▸ Given task 1
In the article on Catholic schools becoming surrogate parishes, which commission does Bishop Richard Grecco chair?
▸ Given task 2
Using the article on Catholic schools becoming surrogate parishes, explain why, according to Grecco, the four children who attended Catholic high school no longer go to Sunday Mass.

▸ Document text
Week of April 5, 2004


Schools mistakenly become surrogate parishes


By RAMON GONZALEZ
WCR Staff Writer
Edmonton


Parents of students in Catholic schools tend to see those schools as surrogate parishes and schools are often acting as parishes too, says an auxiliary bishop of Toronto.

Bishop Richard Grecco said the school needs to see the parish as a source of Church spirituality. "Schools need to see their parish as the place for liturgy. Our schools need to see their partner - the parish - as a provider of devotional experience."

Grecco, who is chair of the Canadian bishops' episcopal commission for Christian education and a former professor at St. Joseph's College of the University of Alberta, spoke at the 2004 Catholic Conference at Shaw Conference Centre.

He told the story of an Ontario school trustee who had eight children. He sent four to public high school and four to Catholic high school. The trustee and his wife encouraged the ones attending the public schools to attend Mass in the parish church regularly and to participate in parish activities.

Today the children are adults. "The ones who went to public high school today continue to attend Sunday Mass and look to their parish as source (of community)," Grecco noted. "The four who attended Catholic high school no longer attend Sunday Mass."

Why? "Because the ones attending Catholic schools did everything in their schools," Grecco said. "The Catholic high school had become their parish and when they graduated, they graduated out of the only Church they knew."

▸ Records provided
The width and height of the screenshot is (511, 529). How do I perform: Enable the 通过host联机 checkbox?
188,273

...

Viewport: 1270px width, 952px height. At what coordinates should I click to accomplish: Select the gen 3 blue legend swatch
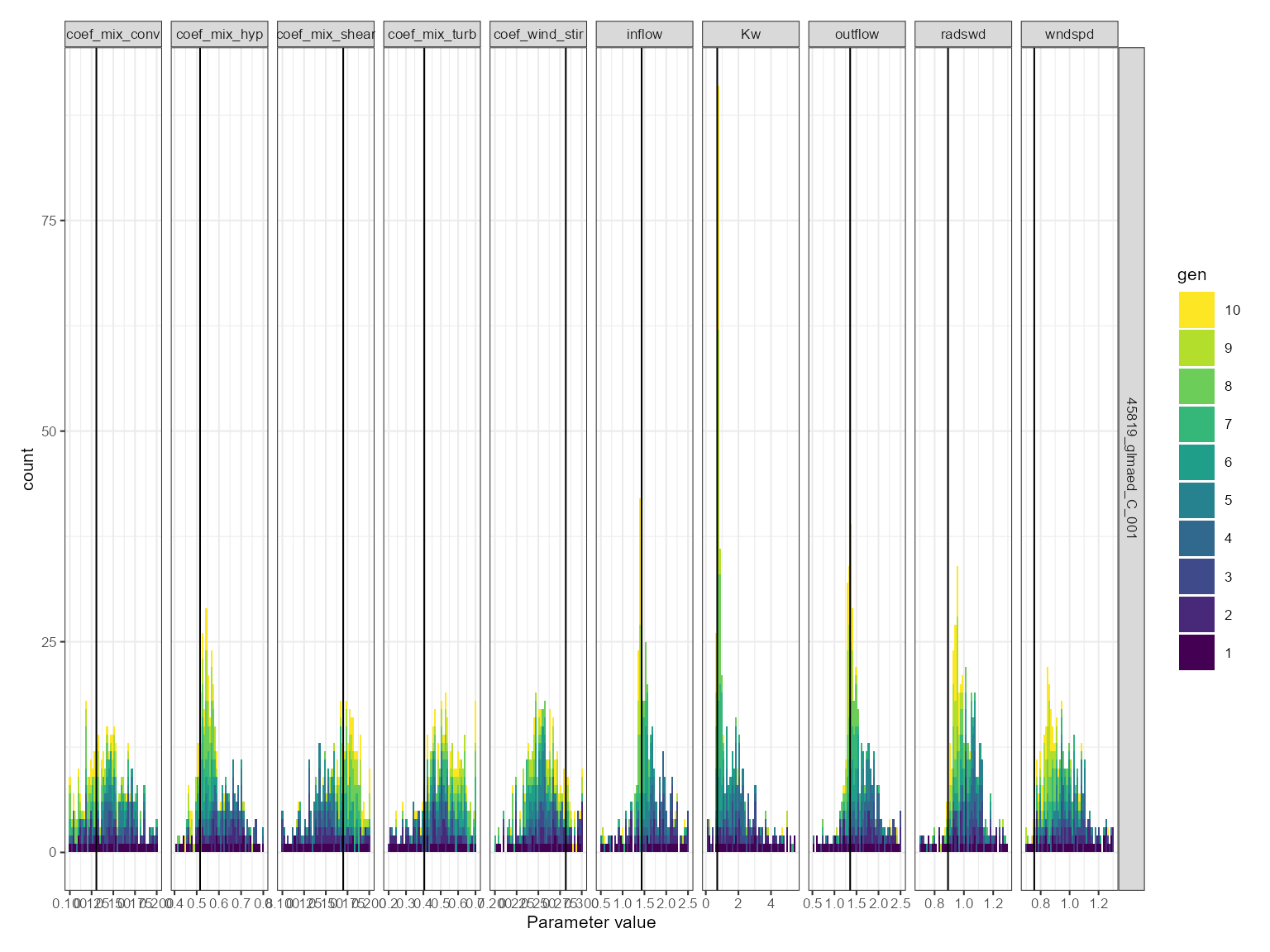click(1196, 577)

▸ Output 1
He chairs the Canadian bishops' episcopal commission for Christian education.

▸ Output 2
Those four did everything in their school, so the Catholic high school had become their parish. When they graduated, they graduated out of the only Church they knew.